A retrospective study by Griethuysen et al. included 335 MRI scans of the rectum at 1.5 T. Patients were asked to self-administer a cleansing enema shortly prior to MRI. The authors concluded that the incidence and severity of gas-induced artefacts on DWI was significantly reduced after the administration of a micro-enema [35]. Although this study examined patients who received MRI of the rectum, methodology was similar and the results support our findings.

Several MRI techniques have been reported to reduce artefacts in diffusion-weighted imaging, such as reduction of the field-of-view, the application of segmented read-out epi sequences or parallel imaging [37,38,39,40]. However, Griethuysen et al. concluded that the effect of these techniques was less than that of a preparatory micro-enema (combined with parallel imaging) [35].

Interestingly, we did not encounter an increased rate of motion artefacts after the administration of the micro-enema, which has been a concern described in the literature [6]. We did not administer spasmolytics, but had to exclude only one patient due to pronounced motion artefacts. This could be due to the fact that we used only a micro-enema (5 ml), instead of a larger enema, which might lead to more pronounced bowel motion.

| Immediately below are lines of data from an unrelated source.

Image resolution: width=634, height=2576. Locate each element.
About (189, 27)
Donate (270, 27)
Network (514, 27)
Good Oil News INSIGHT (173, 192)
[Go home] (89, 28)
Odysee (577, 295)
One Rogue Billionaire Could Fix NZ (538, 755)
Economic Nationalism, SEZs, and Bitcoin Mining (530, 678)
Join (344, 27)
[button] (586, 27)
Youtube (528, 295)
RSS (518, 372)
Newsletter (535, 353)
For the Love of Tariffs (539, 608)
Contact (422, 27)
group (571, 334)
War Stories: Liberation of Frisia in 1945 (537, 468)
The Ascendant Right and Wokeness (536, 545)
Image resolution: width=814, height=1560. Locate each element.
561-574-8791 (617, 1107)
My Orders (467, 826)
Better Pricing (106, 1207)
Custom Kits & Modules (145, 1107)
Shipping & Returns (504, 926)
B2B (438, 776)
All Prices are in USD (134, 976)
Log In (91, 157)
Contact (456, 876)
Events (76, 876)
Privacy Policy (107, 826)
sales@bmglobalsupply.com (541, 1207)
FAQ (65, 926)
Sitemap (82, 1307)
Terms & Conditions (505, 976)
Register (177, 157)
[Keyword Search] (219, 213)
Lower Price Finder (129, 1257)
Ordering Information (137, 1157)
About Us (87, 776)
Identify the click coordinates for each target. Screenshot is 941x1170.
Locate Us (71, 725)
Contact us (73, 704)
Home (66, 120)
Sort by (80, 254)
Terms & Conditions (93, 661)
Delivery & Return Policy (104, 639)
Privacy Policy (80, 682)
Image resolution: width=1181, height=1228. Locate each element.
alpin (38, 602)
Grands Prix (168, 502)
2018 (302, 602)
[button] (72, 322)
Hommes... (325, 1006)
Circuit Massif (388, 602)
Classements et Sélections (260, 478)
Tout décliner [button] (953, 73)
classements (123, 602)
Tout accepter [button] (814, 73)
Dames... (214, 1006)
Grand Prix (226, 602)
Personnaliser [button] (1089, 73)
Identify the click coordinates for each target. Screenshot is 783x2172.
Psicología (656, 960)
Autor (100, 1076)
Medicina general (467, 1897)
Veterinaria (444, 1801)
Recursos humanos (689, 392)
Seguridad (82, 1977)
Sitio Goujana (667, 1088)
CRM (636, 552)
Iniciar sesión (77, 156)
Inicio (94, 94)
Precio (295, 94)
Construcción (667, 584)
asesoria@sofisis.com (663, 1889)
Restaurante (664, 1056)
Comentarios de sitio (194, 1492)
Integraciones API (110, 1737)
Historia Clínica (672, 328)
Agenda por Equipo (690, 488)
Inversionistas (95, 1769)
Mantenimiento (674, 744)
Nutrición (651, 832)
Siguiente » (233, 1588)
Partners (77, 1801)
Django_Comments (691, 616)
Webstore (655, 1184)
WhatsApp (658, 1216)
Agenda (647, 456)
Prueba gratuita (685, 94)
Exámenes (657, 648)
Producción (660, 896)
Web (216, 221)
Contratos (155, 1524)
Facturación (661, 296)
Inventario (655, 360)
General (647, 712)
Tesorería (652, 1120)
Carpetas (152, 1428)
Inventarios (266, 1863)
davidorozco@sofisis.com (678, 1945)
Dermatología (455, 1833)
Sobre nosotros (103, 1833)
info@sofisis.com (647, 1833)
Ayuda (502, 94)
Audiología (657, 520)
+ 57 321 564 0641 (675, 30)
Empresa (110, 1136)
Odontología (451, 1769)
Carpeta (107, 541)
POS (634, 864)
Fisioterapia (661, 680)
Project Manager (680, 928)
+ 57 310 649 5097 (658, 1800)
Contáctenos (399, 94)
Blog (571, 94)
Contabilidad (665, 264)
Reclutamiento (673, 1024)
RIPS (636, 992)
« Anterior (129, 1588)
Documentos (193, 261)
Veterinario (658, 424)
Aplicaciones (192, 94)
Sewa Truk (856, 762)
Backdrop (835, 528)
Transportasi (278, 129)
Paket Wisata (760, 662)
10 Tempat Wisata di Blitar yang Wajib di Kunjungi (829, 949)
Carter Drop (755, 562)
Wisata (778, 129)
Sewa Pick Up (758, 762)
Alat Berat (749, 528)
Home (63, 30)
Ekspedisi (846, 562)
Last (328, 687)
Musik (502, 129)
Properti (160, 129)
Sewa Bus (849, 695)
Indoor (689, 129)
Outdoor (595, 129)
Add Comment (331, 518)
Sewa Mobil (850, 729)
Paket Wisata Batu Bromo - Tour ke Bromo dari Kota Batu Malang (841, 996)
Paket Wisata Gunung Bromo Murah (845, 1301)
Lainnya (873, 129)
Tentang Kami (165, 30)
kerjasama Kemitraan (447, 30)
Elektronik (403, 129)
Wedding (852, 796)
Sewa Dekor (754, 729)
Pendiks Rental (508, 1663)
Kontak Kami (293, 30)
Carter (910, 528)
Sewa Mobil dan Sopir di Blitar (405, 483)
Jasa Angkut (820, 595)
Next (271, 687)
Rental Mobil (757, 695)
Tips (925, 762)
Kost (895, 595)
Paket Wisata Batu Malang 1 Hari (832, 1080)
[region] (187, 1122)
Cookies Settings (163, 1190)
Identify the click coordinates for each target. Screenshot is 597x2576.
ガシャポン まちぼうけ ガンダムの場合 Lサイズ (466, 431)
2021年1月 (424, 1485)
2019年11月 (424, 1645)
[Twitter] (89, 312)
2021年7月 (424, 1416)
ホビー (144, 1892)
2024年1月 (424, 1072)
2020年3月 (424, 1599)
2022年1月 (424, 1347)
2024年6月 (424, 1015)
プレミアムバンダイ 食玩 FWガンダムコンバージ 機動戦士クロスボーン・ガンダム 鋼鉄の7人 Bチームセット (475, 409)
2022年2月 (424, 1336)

There are several limitations to our study. Firstly, data were analysed retrospectively and we did not perform test–retest evaluations. Secondly, the score implemented to quantify the presence and severity of artefacts is based on subjective visual assessment, which might hamper reproducibility. We tried to counter this limitation by using a standardized scoring system, for which readers received a short training course prior to reviewing the MRI scans. As a result, excellent inter-observer agreement between the two readers was reached. Thirdly, readers were blinded to the administration of micro-enema but suggestive imaging findings such as fluid, but no stool and/or gas in the rectal ampulla might have introduced a bias as to patient preparation. Another limitation is the inter-individual study design, although patient characteristics were comparable in both groups. Since our aim was to evaluate the influence of a micro-enema on time-efficient diffusion-weighted imaging in a clinical routine setting, we kept all other imaging parameters constant. Combining the administration of a micro-enema with different imaging techniques like non-epi read-out, different excitation methods or B0 mapping could lead to further reduction of artefacts.

In conclusion, our study provides evidence that a preparatory micro-enema prior to mpMRI of the prostate is feasible and leads to improved image quality on DWI. Prospective studies are necessary to confirm our results, and the combination of advanced imaging techniques with bowel preparation should be explored further.